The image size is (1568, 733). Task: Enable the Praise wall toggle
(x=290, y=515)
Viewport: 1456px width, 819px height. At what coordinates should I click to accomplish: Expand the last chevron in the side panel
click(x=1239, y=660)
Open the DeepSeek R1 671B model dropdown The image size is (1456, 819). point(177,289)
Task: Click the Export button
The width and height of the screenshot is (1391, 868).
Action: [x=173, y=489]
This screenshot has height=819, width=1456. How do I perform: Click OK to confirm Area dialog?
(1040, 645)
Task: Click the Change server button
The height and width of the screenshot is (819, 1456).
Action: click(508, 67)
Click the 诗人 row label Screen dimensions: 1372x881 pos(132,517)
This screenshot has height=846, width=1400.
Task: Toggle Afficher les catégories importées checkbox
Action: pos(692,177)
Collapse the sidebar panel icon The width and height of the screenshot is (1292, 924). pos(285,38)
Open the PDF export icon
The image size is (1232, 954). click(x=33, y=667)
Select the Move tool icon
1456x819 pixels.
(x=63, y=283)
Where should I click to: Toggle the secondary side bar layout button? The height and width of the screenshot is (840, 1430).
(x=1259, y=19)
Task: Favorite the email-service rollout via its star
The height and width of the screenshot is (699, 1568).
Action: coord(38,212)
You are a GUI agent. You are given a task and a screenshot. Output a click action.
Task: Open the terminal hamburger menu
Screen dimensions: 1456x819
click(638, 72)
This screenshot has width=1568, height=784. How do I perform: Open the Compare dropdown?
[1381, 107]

▸ **EXERCISE DIRECTIONS**
The full set of records must be transcribed character for character.

▸ **ANSWER BOX**
The image size is (1568, 733). Task: Enable the Praise wall toggle
(x=290, y=515)
Viewport: 1456px width, 819px height. At what coordinates should I click to accomplish: Expand the last chevron in the side panel
click(x=1239, y=660)
Open the DeepSeek R1 671B model dropdown The image size is (1456, 819). point(177,289)
Task: Click the Export button
The width and height of the screenshot is (1391, 868).
Action: [x=173, y=489]
This screenshot has height=819, width=1456. How do I perform: Click OK to confirm Area dialog?
(1040, 645)
Task: Click the Change server button
The height and width of the screenshot is (819, 1456).
Action: click(508, 67)
Click the 诗人 row label Screen dimensions: 1372x881 pos(132,517)
This screenshot has height=846, width=1400.
Task: Toggle Afficher les catégories importées checkbox
Action: pos(692,177)
Collapse the sidebar panel icon The width and height of the screenshot is (1292, 924). pos(285,38)
Open the PDF export icon
The image size is (1232, 954). click(x=33, y=667)
Select the Move tool icon
1456x819 pixels.
(x=63, y=283)
Where should I click to: Toggle the secondary side bar layout button? The height and width of the screenshot is (840, 1430).
(x=1259, y=19)
Task: Favorite the email-service rollout via its star
The height and width of the screenshot is (699, 1568).
Action: coord(38,212)
You are a GUI agent. You are given a task and a screenshot. Output a click action.
Task: Open the terminal hamburger menu
Screen dimensions: 1456x819
click(638, 72)
This screenshot has width=1568, height=784. How do I perform: Open the Compare dropdown?
[1381, 107]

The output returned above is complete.